C’est en présence de Jean-paul Monchau, Ambassadeur de la France près le Bénin,  Elise Gbèdo,  Ministre de la justice et garde des sceaux, Fatouma Amadou Djibril, Ministre de la famille, les hommes des médias et plusieurs militants des droits des enfants que cette séance d’information et de formation a été ouverte. Prenant la parole en premier,  Jean-Paul  Monchau a planté le décor de la cérémonie. Dans son mot de bienvenue,  l’Ambassadeur de la France a fait un petit rappel sur l’état des lieux actuel de l’adoption internationale ainsi que les ratifications de la convention de la Haye, un texte signé le 29 mai 1993 et portant sur la protection des enfants et de la coopération en matière d’adoption internationale. Aux dires de l’Ambassadeur, c’est un texte dont la mise au point a été très difficile compte tenu de la relativité des droits des personnes au sein des pays signataires. A ce jour, environ 85 pays dont la France, les Etats Unis, le Togo, le Vietnam entre autres ont déjà ratifié cette convention. Mais la ratification du Bénin se fait toujours attendre. Il n’en  demeure pas moins, selon Jean-Paul Monchau, que la volonté étatique y soit.  D’ailleurs, la Ministre de la justice, garde des sceaux trouve opportune l’initiative et promet peser de tout son poids pour que dans les jours à venir, le gouvernement béninois, envoie le projet de loi portant ratification de la convention de la Haye aux législateurs. Pour elle,  «l’enfant doit grandir dans une famille harmonieuse pour son épanouissement». Aussi,  «l’adoption ne doit se faire que dans l’intérêt supérieur de l’enfant et tout ceci selon la pratique judiciaire en la matière au Bénin».  La Ministre de la famille, dans son discours a justifié les adoptions illégales observées au Bénin. Lesquelles s’expliquent  par le grand taux d’analphabétisme des Béninois qui ignorent  leurs droits.

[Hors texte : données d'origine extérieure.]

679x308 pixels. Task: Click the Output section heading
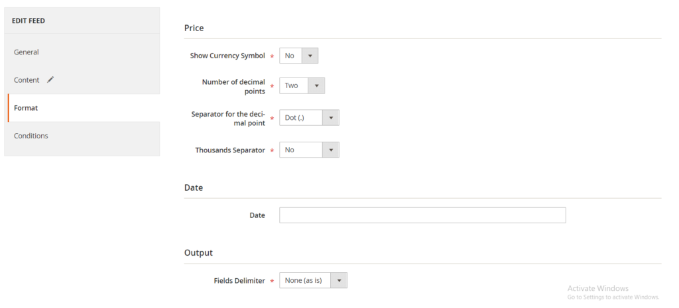[x=198, y=253]
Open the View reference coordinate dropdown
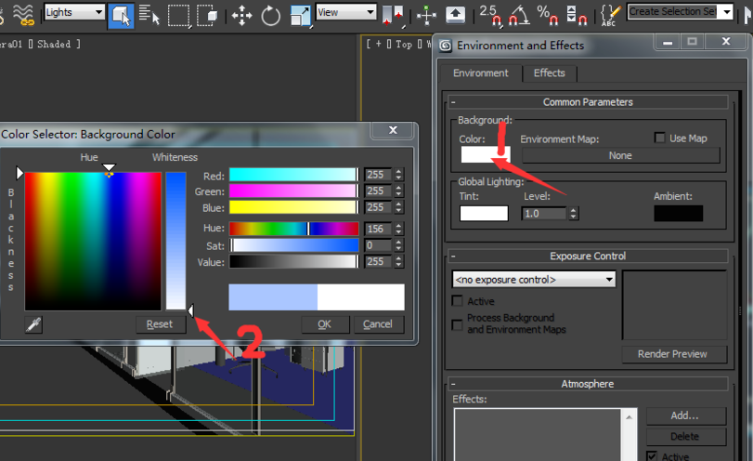The image size is (753, 461). coord(345,12)
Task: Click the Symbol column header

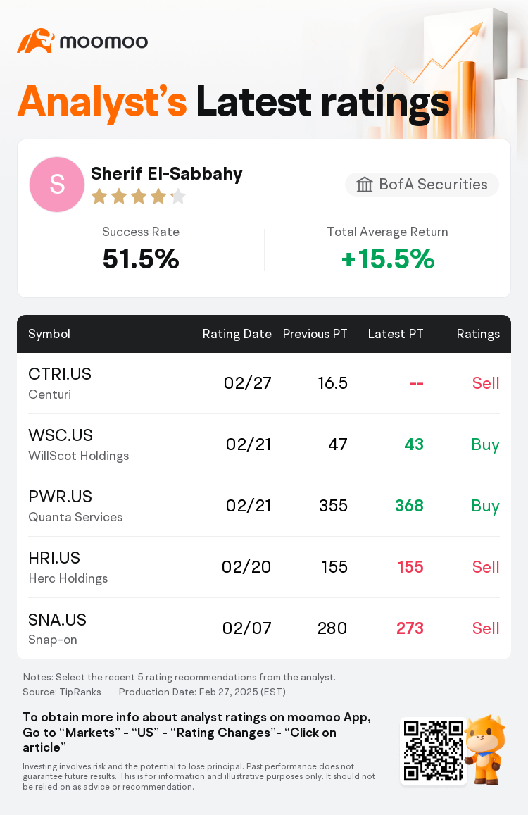Action: pos(49,334)
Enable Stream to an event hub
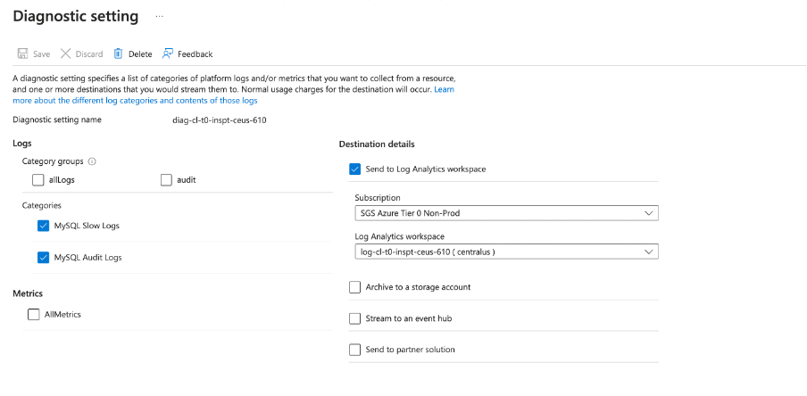807x396 pixels. [x=355, y=318]
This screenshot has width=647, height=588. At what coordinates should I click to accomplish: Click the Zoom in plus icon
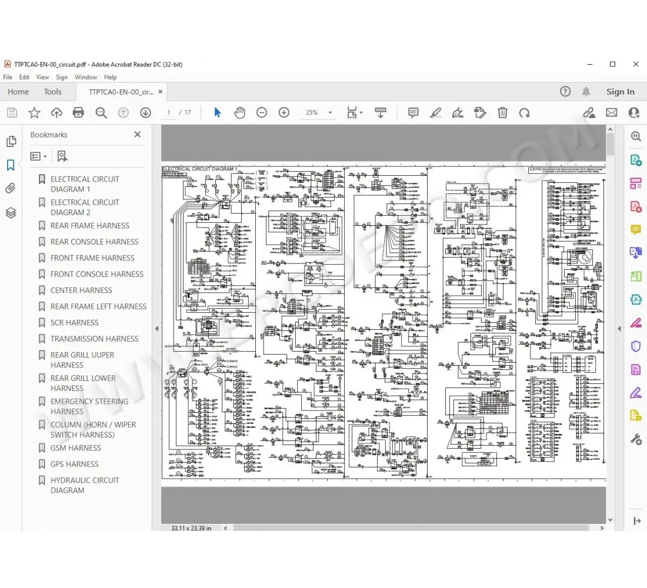284,112
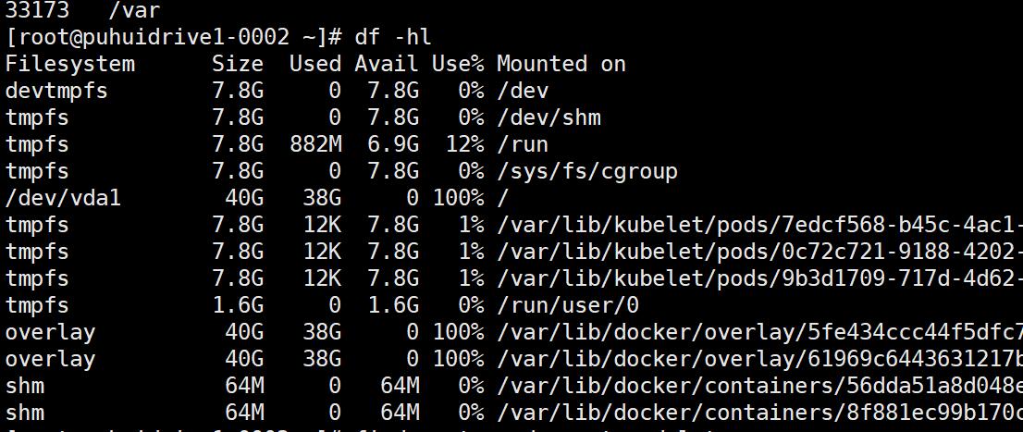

Les objectifs du séminaire

Ce séminaire permettra aux participants  à partir des différentes communications prévues, d’acquérir et de renforcer leurs connaissances sur les principes de la convention de la  Haye, les enjeux juridiques, les procédures mises en œuvre en France et d’autres pays (soucieux  de la situation très préoccupante des enfants dans le monde, des aspects psychologiques de l’adoption…). Ces différentes communications seront présentées entre autres  par  Edith Sudre, magistrat, chargée du service de l’adoption internationale du ministère français des affaires étrangères ; Emmanuelle Harang, représentant le bureau permanent de la convention de la Haye sur la protection des enfants et la coopération en matière d’adoption internationale ;  le Dr Marie-Odile Pérouse de Monclos, pédopsychiatre à l’Hôpital Saint Anne à Paris et Viviane Luccin-Akindou, responsable du service d’adoption au Conseil général de Seine Saint-Dénis. Les travaux  de ce séminaire prendront fin ce jour.